Prompt: Rewrite the entries starting at the line containing "The height and width of the screenshot is (822, 1456)." and ending at the line containing "(x=1337, y=24)", changing "refresh" to "reload" and keeping everything else the same. Reproduce only those lines, and leave the pictures out.

Records for the task:
>>>

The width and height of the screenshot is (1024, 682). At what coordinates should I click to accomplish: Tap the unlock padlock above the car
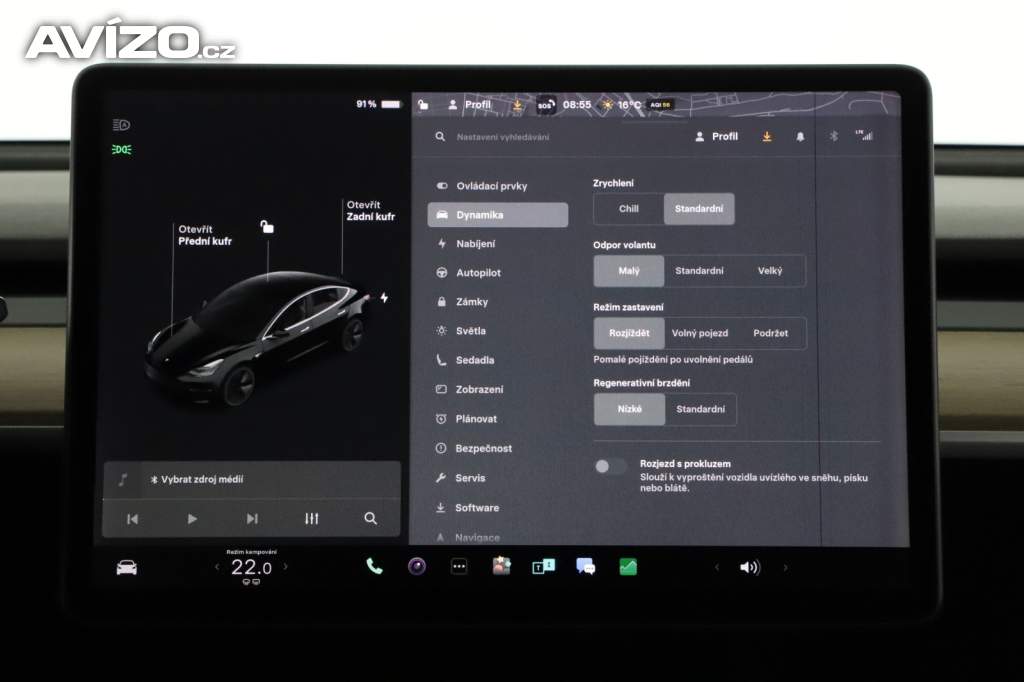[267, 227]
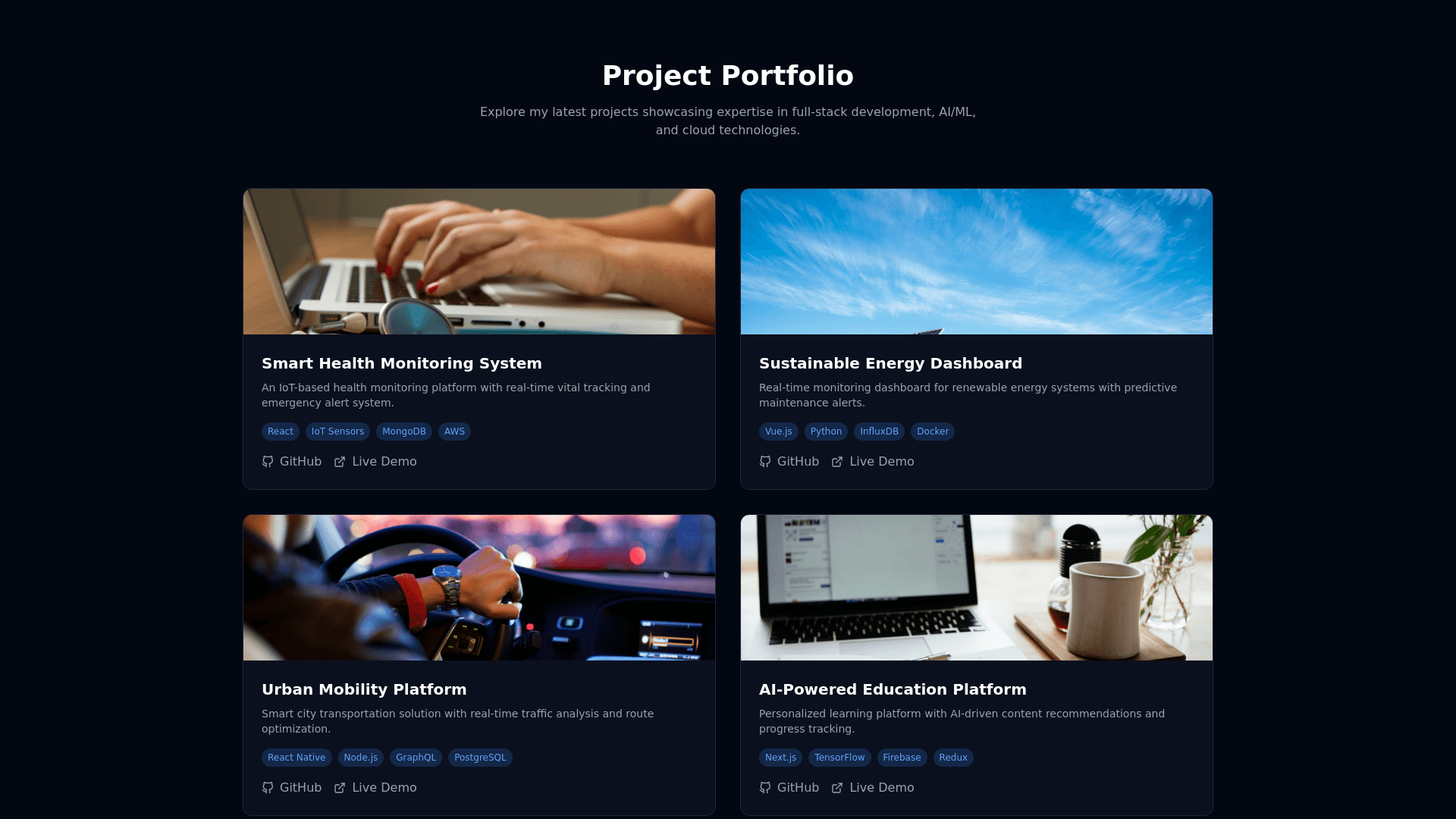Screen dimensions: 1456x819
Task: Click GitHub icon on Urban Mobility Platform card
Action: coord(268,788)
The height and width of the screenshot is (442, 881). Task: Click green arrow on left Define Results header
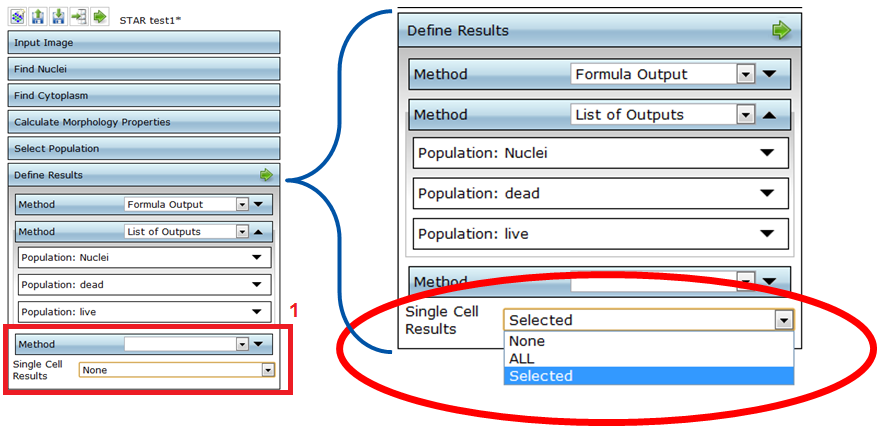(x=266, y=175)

<<<
>>>

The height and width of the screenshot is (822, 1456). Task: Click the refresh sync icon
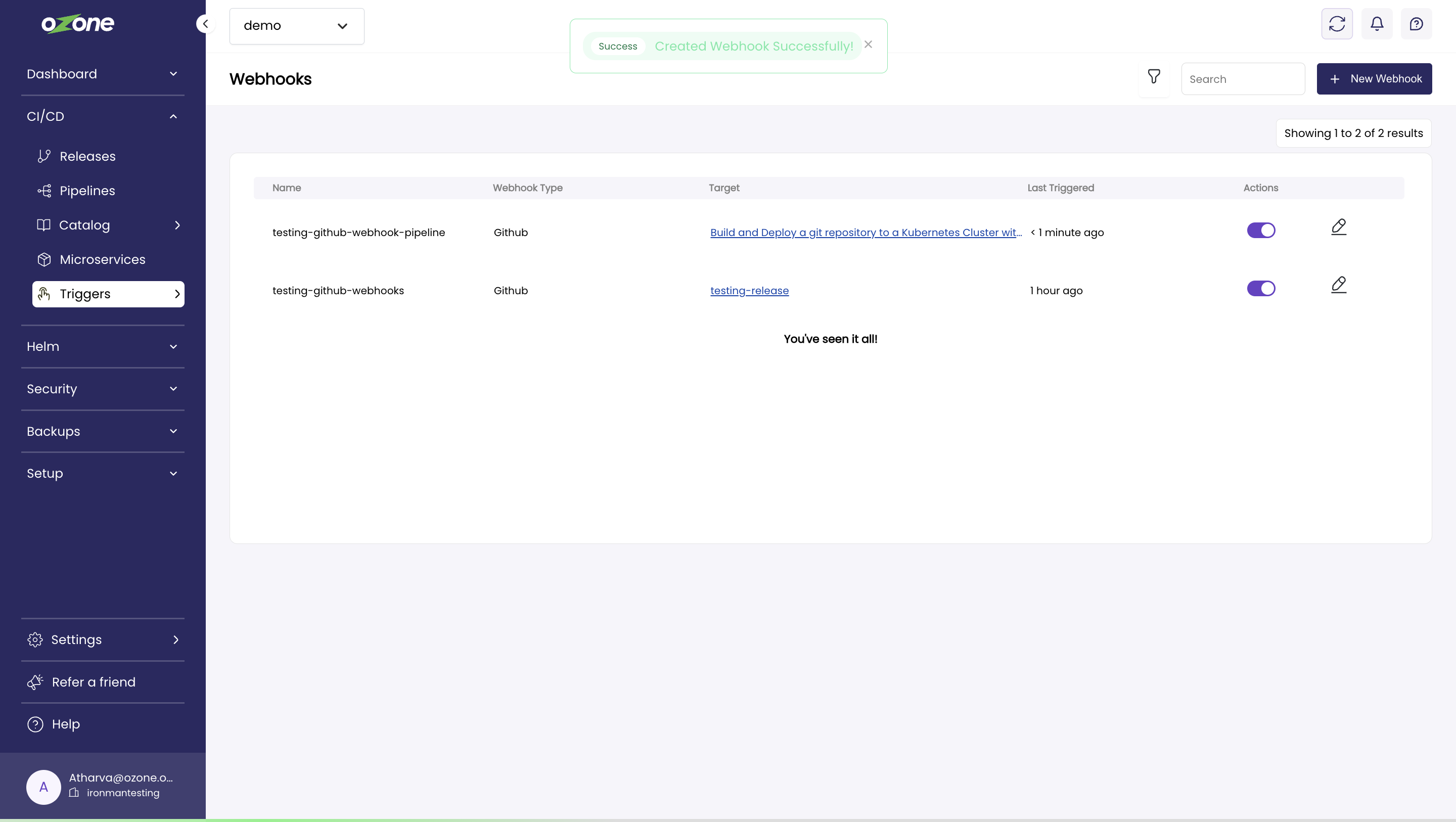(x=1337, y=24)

<<<

Output for this task:
The height and width of the screenshot is (822, 1456). Task: Click the reload sync icon
(x=1337, y=24)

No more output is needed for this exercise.